I know now that my parents were lucky. I know now that despite the suitcase of clothes and the five dollars in their pockets, my parents did not really come from “nothing.” Both of my grandfathers had gone to college. My parents themselves had graduated from the top university in China with computer science degrees. They got student visas to study industrial engineering at Purdue University. They could speak English. They became citizens.
I don’t want to diminish my parents’ success. I don’t want to say that it wasn’t hard for them — in China and in America. My parents tell me of their childhood, how the feeling of hunger was so common that it followed them to bed every night. My parents tell me of their first few years in America, when my father was sick, and they didn’t know what was wrong. These are the truths. But, there are other truths too.

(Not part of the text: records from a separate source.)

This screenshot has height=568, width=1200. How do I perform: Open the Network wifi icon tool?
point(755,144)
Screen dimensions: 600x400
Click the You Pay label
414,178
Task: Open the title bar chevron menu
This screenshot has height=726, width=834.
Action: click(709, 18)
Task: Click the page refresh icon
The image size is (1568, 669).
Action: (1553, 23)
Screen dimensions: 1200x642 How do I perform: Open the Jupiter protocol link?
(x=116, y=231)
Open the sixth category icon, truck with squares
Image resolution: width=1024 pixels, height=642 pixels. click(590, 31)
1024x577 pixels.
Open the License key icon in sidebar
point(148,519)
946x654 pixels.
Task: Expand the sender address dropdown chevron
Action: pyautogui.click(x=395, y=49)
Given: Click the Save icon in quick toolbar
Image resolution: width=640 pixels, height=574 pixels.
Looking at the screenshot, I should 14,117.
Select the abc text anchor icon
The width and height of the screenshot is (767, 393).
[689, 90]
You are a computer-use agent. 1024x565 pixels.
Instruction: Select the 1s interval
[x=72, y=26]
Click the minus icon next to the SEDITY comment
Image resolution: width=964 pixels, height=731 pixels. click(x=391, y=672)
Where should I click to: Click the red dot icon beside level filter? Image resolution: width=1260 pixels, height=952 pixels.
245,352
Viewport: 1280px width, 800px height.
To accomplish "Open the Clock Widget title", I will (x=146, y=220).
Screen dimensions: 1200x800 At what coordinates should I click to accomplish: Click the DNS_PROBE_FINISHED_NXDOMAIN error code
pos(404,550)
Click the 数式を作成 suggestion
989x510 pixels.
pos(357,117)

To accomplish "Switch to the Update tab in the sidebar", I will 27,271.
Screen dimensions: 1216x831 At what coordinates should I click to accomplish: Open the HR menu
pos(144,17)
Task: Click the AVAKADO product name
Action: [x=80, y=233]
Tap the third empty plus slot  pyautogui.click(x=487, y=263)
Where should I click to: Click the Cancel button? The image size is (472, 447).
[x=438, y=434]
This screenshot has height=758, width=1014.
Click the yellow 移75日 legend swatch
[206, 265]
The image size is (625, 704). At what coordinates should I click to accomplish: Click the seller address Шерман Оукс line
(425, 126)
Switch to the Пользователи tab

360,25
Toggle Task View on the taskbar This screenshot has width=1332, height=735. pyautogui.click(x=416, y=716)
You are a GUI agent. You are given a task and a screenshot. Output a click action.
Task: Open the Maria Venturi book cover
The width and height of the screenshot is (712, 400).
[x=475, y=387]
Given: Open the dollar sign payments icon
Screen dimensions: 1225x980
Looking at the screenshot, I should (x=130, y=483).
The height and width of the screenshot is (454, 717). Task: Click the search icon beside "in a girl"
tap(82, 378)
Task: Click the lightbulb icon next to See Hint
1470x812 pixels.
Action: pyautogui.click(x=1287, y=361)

It’s funny, I was so angry at my parents when they refused to acknowledge this. When they kept pushing their narrative, their American Dream — that they were the good immigrants, that there were somehow bad ones. I told them that yes, they worked hard for what they got, but it was also the luck of the draw. I told them that if they had been born in different circumstances, circumstances that they didn’t have any control in choosing, things might have turned out another way.
But I’m not angry anymore. Or, maybe I’ve come to understand that it’s more than a little complicated. I told my mother and father, “Don’t you know? The same people who hate the ‘bad’ immigrants, they’ll come after you too.”
My mother said, “You’re right.”
My father said, “There’s nothing we can do to change their minds.”
My parents know the reality of this country they moved to, that they now live in. I can’t count all the instances that I’ve experienced myself — I can’t even imagine what my parents have gone through. Yet, I know that pain: a pain like a stab wound, a pain that lingers for days. The substitute teacher who asked me why I didn’t have an accent. The man at the mall who badgered me and my mother about why “Orientals didn’t shave.” There was this woman, I remember so clearly that I can hear her voice even now, the way she spat at us: she called us “peasants” repeatedly, because she thought we stole her taxi.
I can understand why my parents choose not to think about these things too much. I can see why my parents want to buy into the belief that they are the “good” immigrants. It’s much easier to live in that kind of world. It’s harder to accept the place we actually find ourselves in.
I don’t want you to shame my parents for their decision. I think that is a conversation between me and them alone. Yet, I do want you to stop for a moment — just a moment — and consider this:
What happened this Tuesday was not so far removed from us. We’re sitting in our nice homes now, with our nice fences, but we are only temporarily aesthetically pleasing.
This, like many things, could turn on a dime.